**Brano proposto**
***

La sequenza è questa: stanze del conforto, stanze del silenzio e, adesso, stanze degli abbracci. Sono sempre stanze in cui si cerca di uscire dal dolore, dalla solitudine, o perfino dal lutto. La definizione 'stanze del conforto' è la più antica, risale a otto-dieci anni fa, quando cercavamo un nome per la stanza dove la madre o le madri che avevano perduto i loro bambini, due-tre-quattro, per esempio in un incidente stradale, venivano portate a dare ai figli l’ultimo saluto, e restavano in compagnia dei loro piccoli, assistite da alcuni operatori della Sanità che le sorreggevano e gli parlavano.
Da scrittore, ho sempre cercato di sapere, ma non ci sono mai riuscito, chi erano e cosa dicevano questi confortatori del lutto, erano medici? Psichiatri? Psicologi? O erano preti o predicatori? Le parole del conforto esistono già, e si tratta di adoperarle, cosa che richiede una estrema saggezza, o non esistono e si tratta di inventarle, cosa che richiede una natura poetica, la capacità di recuperare una lingua creata per questi scopi, o addirittura di inventarla adesso?
Quando la stampa dava notizia di qualcuna di queste disgrazie multiple, in cui più di un bambino era coinvolto e quindi più di una madre, seguivo i giornali quel giorno e poi il giorno dopo e poi il giorno dopo ancora, nella speranza che qualche giornalista si fosse imbattuto in un confortatore, avesse sentito le sue parole, e le portasse alla conoscenza dei lettori. Non le ho mai sentite. Poi successe una disgrazia immensa, un’intera classe di bambini di scuola media, tutti sui 12 anni, provenienti dai Paesi Bassi, rimase distrutta in un unico incidente, un pullman che aveva sbattuto dentro una galleria delle nostre Alpi: tutti i bambini morirono sul colpo, fu allestita una camera per loro e furono fatte venire le madri per i riconoscimenti, perché i bambini di quell’età non hanno documenti. Per l’incontro madri-figli fu allestita una camera detta 'del silenzio'.

***

**Materiale fornito**
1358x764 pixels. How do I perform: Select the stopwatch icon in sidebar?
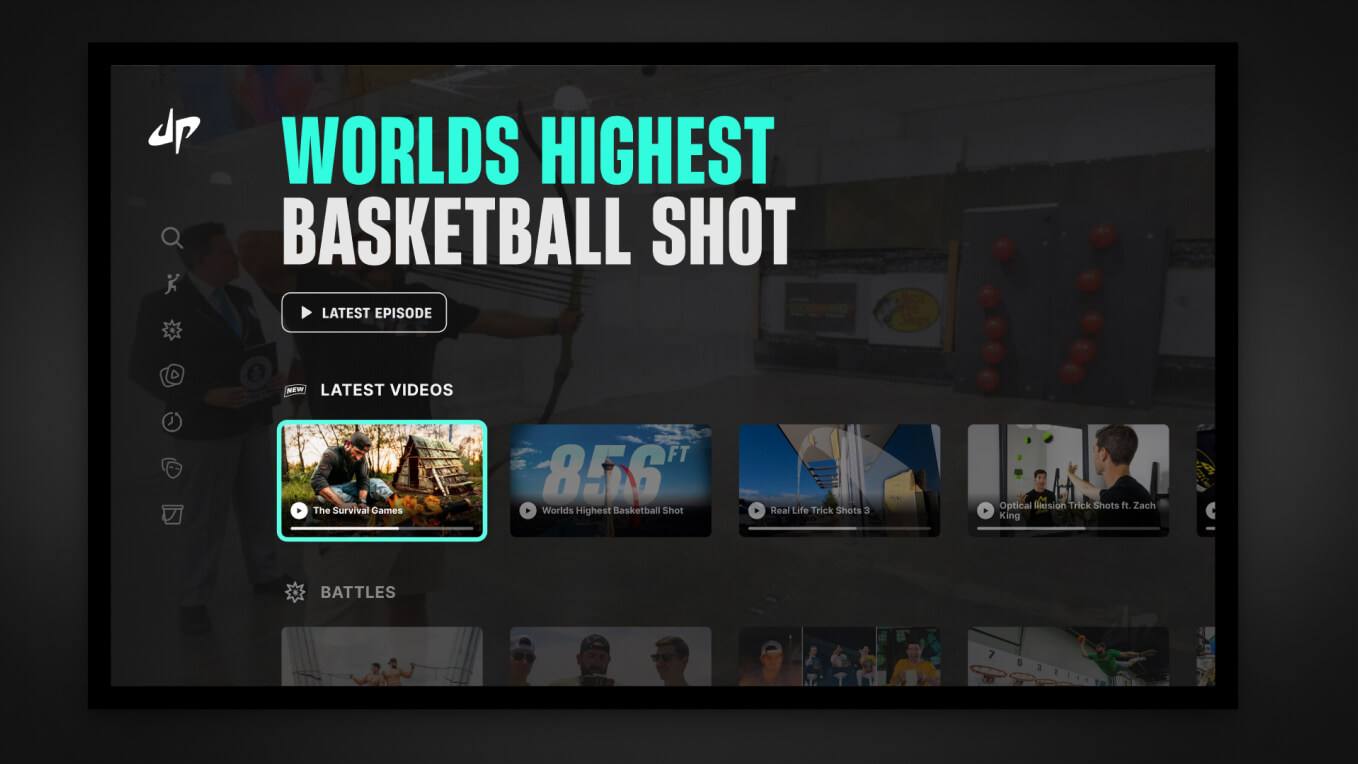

***

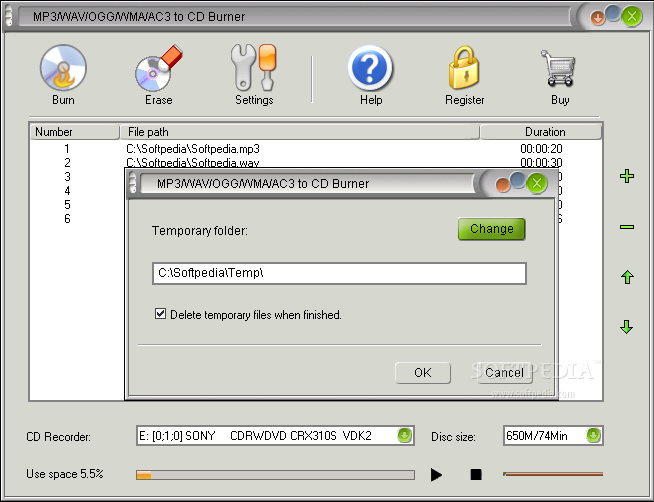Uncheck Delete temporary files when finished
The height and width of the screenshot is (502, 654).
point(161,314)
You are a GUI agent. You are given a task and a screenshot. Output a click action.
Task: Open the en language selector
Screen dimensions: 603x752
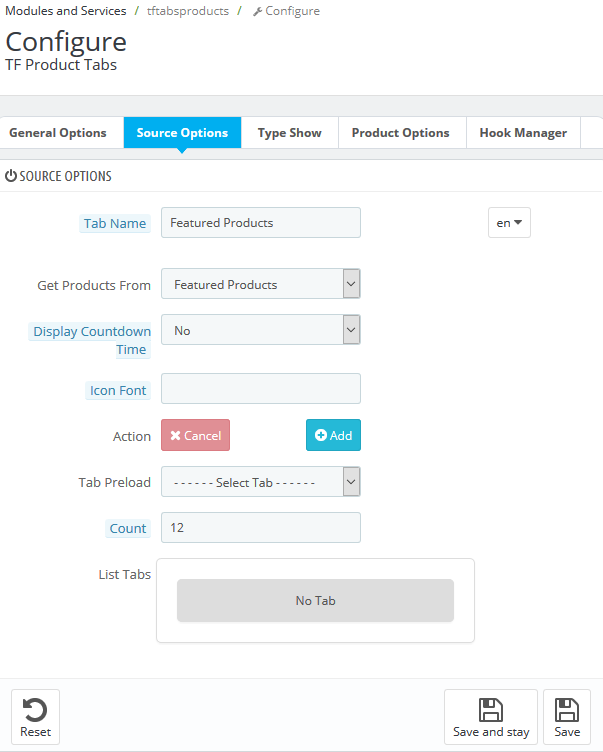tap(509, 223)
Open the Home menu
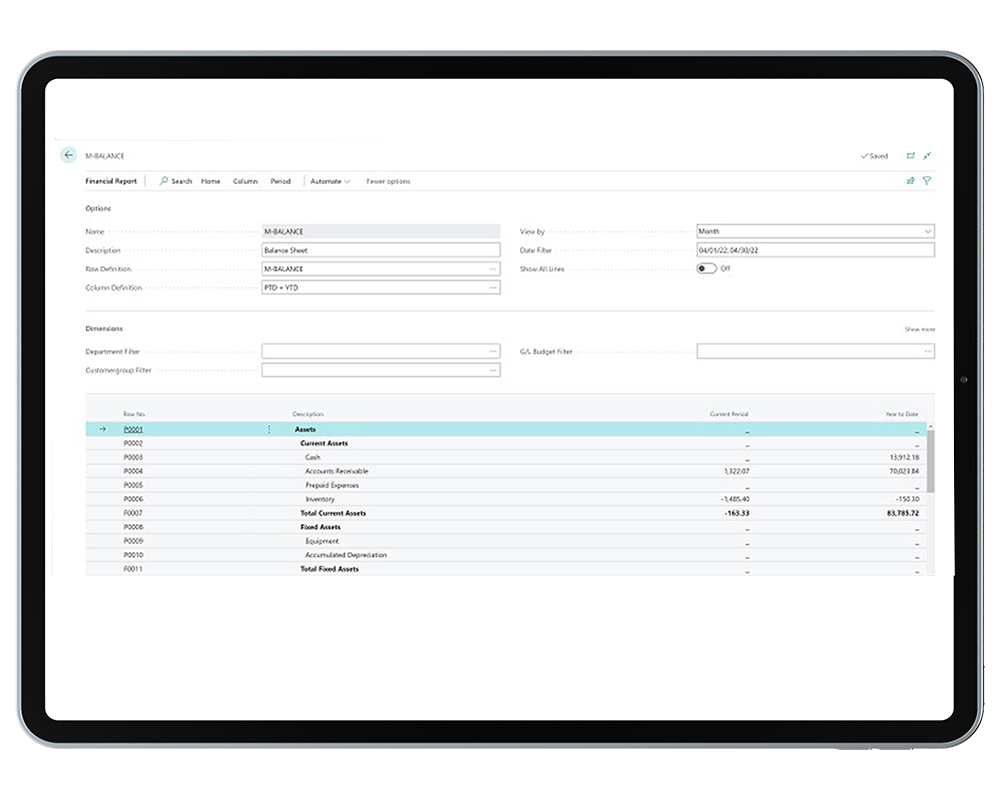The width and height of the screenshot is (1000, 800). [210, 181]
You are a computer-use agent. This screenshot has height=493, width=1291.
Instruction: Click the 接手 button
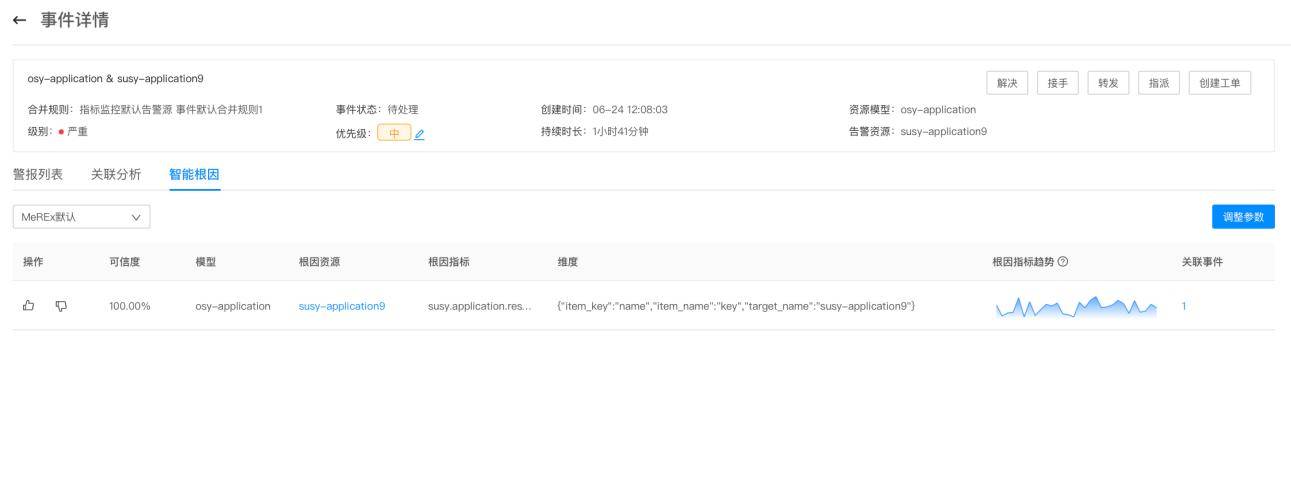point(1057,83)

***

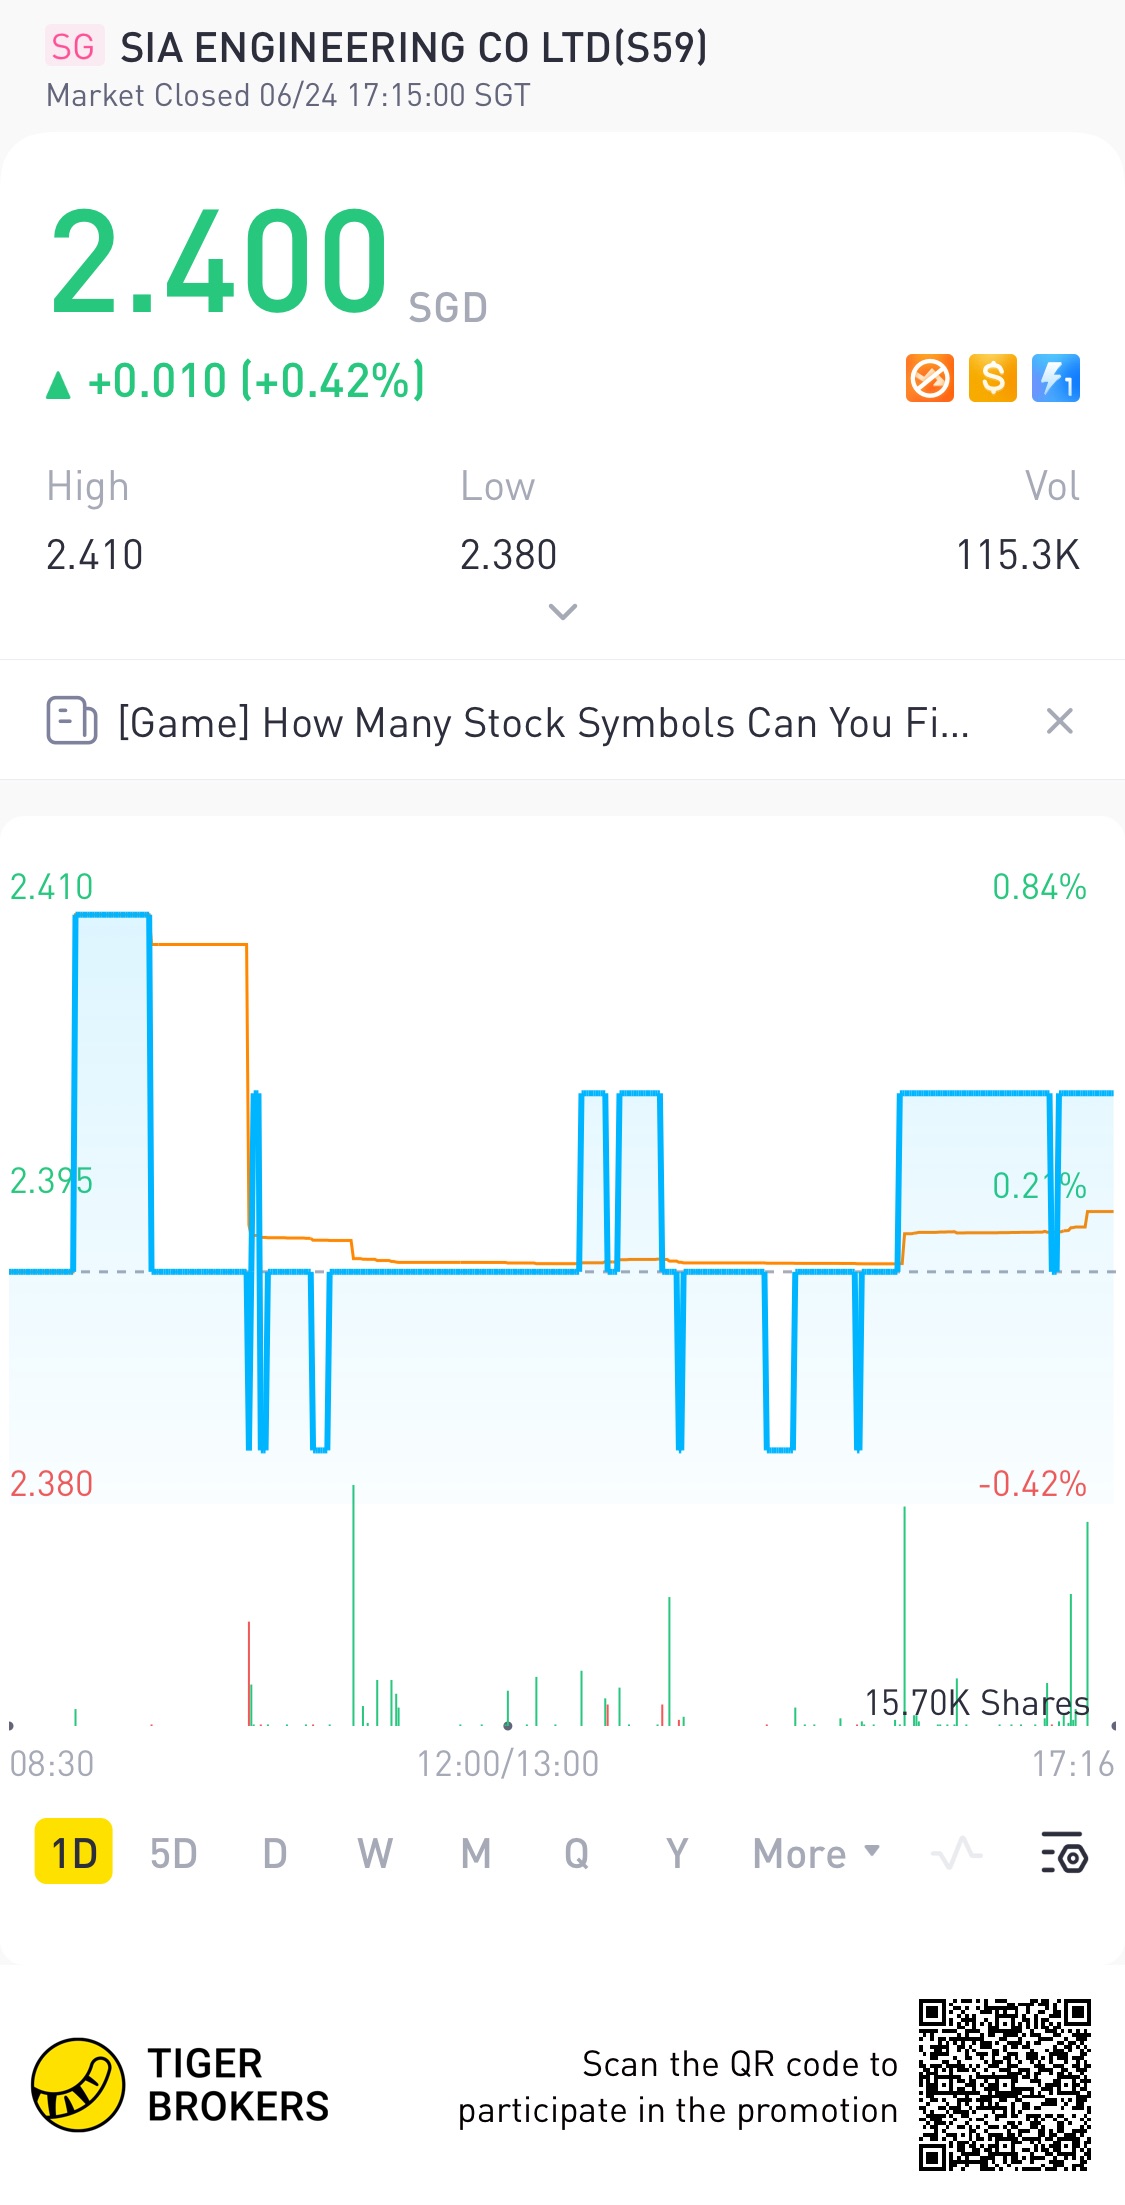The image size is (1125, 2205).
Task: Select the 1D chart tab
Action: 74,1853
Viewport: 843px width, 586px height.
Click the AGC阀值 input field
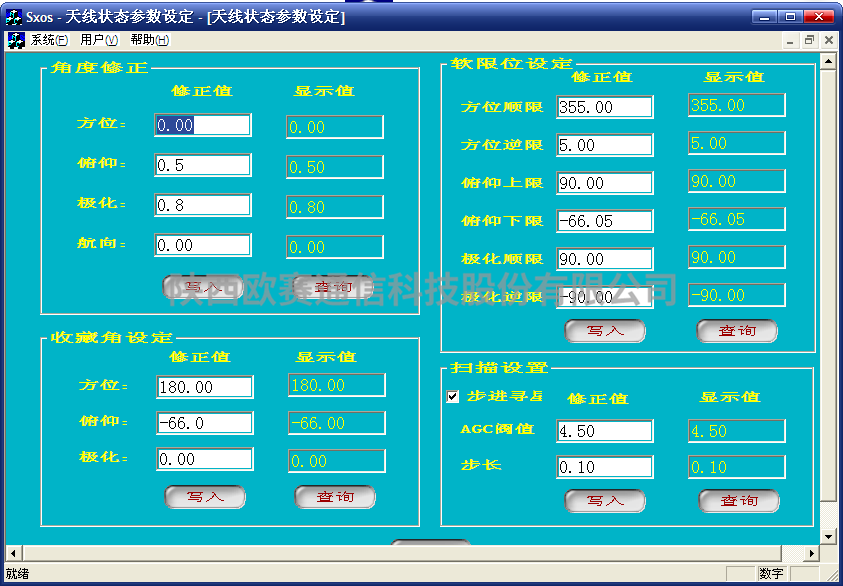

***

**Completa quanto segue**
1: Secondo il brano sulle stanze del conforto, da quale Paese provenivano i bambini morti nell'incidente del pullman?
2: Riproduci dal brano sulle stanze del conforto il passo compreso tra "La sequenza è" e "e gli parlavano.", estremi inclusi.
3: Riassumi in tre frasi il brano sulle stanze del conforto.

**Sezione risposte**
1: Dai Paesi Bassi.

2:
La sequenza è questa: stanze del conforto, stanze del silenzio e, adesso, stanze degli abbracci. Sono sempre stanze in cui si cerca di uscire dal dolore, dalla solitudine, o perfino dal lutto. La definizione 'stanze del conforto' è la più antica, risale a otto-dieci anni fa, quando cercavamo un nome per la stanza dove la madre o le madri che avevano perduto i loro bambini, due-tre-quattro, per esempio in un incidente stradale, venivano portate a dare ai figli l’ultimo saluto, e restavano in compagnia dei loro piccoli, assistite da alcuni operatori della Sanità che le sorreggevano e gli parlavano.

3: Il brano ripercorre i nomi dati alle stanze in cui si cerca di uscire dal dolore: stanze del conforto, del silenzio e ora degli abbracci. Le prime servivano alle madri che avevano perduto i figli per dare loro l'ultimo saluto, assistite da operatori della Sanità. Chi scrive racconta di aver cercato invano, anche seguendo i giornali, di sapere chi fossero quei confortatori e quali parole usassero, e ricorda l'incidente di un pullman in una galleria delle Alpi in cui morì un'intera classe di dodicenni dei Paesi Bassi, per il cui incontro con le madri fu allestita una camera detta 'del silenzio'.